Grant G. Simpson was Honorary Reader in Scottish History in the University of Aberdeen. A founding member of the Scottish Medievalists, and chair of the Society 1992-4, he was also the author of Scottish Handwriting 1150-1650.
This collection of essays presents historical approaches to the links which have existed for over 800 years between Scotland and one of the areas of continental Europe closest to her: the Low Countries. Topics include: Flemish settlers in twelfth-century Scotland; the Count of Holland who claimed the Scottish throne in 1291; the Flemish aspect of the Auld Alliance with France; the view of Scotland taken by a Netherlands-born chronicler, Jean Froissart; Scotland's late-medieval involvement in diplomacy with Guelders and in wool-exports to the Netherlands; the contacts of Scottish patrons with Netherlandish painters in the 15th and 16th centuries; Scots pursuing military careers and studies in the arts and law in the Low Countries in early modern times; parallels between Belgian Art Nouveau painting and the work of some Glasgow artists around 1900; comparisons between Scotland and the Low Countries in the 20th century in the realms of social housing and oil exploration. These varied studies add detailed background to the subject of Scotland within Europe: a question now much debated. This volume is the third in the Mackie Monographs series, based on the Mackie Symposia held in the University of Aberdeen, which have as their theme the historical study of Scotland's overseas contacts.

Grant G. Simpson was Honorary Reader in Scottish History in the University of Aberdeen. A founding member of the Scottish Medievalists, and chair of the Society 1992–4, he was also the author of Scottish Handwriting 1150–1650.

1

TWELFTH-CENTURY FLEMISH SETTLEMENTS IN SCOTLAND

Lauran Toorians

Flemings in twelfth-century Scotland: no-one doubts their existence, and yet no-one has ever been able fully to tell their story. I do not pretend that I can fill this gap in our historical knowledge, for that could only be done with a great deal of fantasy. What I propose to do in this paper is to show how terse and fragmentary our sources are, and try to sketch something about the background against which these Flemings moved about.

First it is useful to establish some definitions. What, for instance, is a Fleming? Two definitions seem possible here, and I will use them loosely and in combination. The one: ‘A Fleming is a person from the county of Flanders, or dependent on the count of Flanders’; the other: ‘A Fleming is a person speaking Flemish’. Both definitions give rise to problems.

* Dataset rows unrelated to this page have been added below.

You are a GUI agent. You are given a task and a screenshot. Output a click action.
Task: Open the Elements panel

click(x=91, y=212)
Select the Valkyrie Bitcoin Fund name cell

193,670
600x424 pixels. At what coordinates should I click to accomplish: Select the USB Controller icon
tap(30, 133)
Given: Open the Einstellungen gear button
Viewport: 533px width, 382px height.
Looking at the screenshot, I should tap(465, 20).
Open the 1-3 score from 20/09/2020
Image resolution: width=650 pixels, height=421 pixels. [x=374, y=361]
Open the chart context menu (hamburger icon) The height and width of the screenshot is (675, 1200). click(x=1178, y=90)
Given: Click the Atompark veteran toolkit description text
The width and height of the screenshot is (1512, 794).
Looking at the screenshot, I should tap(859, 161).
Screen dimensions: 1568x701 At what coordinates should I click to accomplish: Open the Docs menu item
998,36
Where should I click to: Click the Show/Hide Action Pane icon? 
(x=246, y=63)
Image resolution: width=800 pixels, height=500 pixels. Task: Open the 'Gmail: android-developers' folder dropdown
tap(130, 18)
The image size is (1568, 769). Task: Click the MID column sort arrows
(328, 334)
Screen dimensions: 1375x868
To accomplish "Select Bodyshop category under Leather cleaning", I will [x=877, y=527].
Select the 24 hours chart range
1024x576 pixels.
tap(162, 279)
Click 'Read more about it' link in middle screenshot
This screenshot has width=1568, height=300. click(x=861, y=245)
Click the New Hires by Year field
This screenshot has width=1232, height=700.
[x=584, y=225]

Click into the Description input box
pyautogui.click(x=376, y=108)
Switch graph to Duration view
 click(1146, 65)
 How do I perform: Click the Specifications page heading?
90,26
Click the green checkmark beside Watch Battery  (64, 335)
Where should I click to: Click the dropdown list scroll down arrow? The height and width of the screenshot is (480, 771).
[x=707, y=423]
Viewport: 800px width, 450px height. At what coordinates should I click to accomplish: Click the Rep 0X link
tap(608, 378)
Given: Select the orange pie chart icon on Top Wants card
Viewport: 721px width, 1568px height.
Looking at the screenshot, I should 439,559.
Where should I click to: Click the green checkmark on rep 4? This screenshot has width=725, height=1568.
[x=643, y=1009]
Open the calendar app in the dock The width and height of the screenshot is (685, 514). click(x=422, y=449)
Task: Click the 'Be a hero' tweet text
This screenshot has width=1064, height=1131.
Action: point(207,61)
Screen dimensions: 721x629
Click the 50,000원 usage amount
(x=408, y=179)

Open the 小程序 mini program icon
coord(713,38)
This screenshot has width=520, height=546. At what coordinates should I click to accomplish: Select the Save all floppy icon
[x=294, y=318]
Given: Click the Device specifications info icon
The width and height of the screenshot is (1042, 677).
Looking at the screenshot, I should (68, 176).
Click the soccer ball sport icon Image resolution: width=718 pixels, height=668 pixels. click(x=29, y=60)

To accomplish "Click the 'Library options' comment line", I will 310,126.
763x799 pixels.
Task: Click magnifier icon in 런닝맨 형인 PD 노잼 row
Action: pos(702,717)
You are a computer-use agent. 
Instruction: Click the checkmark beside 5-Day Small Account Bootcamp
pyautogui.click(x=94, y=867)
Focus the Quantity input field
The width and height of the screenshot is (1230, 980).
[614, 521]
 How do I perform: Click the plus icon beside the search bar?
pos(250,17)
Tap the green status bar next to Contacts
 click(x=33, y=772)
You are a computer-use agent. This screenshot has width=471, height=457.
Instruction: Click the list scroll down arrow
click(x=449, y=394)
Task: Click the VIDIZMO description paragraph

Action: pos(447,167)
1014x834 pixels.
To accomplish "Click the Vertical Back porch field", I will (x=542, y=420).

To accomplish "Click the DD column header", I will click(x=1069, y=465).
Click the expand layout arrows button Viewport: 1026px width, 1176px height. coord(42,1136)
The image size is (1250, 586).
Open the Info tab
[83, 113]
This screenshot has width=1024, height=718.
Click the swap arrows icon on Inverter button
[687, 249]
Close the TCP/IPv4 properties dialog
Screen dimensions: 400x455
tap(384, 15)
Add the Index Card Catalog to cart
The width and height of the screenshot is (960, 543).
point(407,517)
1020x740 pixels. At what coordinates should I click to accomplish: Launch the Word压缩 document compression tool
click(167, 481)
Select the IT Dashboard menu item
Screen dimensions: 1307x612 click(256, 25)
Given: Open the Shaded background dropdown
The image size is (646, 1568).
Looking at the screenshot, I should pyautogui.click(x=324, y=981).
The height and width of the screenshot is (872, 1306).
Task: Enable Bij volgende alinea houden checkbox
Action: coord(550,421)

Outside the Low Countries the name Flanders in the Middle Ages was as loosely used as ‘Holland’ is today, and so in the British Isles the term ‘Fleming’ may well cover people from Artois, Cambrai, Hainault, Brabant, Zeeland and Holland as well. Language is a problematic criterion also, as in medieval times the county of Flanders was already bilingual. Furthermore, neither Flemish (or Dutch) nor French are exclusively used in Flanders, and so language can never be a criterion in itself. To complicate the linguistic matter even more, the division between Flemish and French was in medieval Flanders much more a division between social classes than between different geographical areas. The linguistic border probably ran more or less along the present south-western border of the French département du Nord (south-west of Lille to Dunkirk), enclosing the area known today as French Flanders.

In south-western Wales, where Flemings also settled in the twelfth century, available sources mention Flemish as one of the languages spoken there. And in the area around Haverfordwest, Pembrokeshire, a Flemish speech-community must have existed and perhaps even survived into the sixteenth century.1 About Scotland no such information is available, and although Scots contains a considerable number of Dutch loan-words, none of them can be assigned to a period as early as the twelfth century.2 Sometimes, personal names may betray a Flemish, or at least a ‘continental Germanic’, origin, as, for example, with Willelmus Finemund, who was lord of Cambusnethan in Lanarkshire in the 1150s.3 If ‘Finemund’ means that William was a man of refined speech he would in English have been nicknamed ‘finemouth’, without the -n- before the final dental consonant.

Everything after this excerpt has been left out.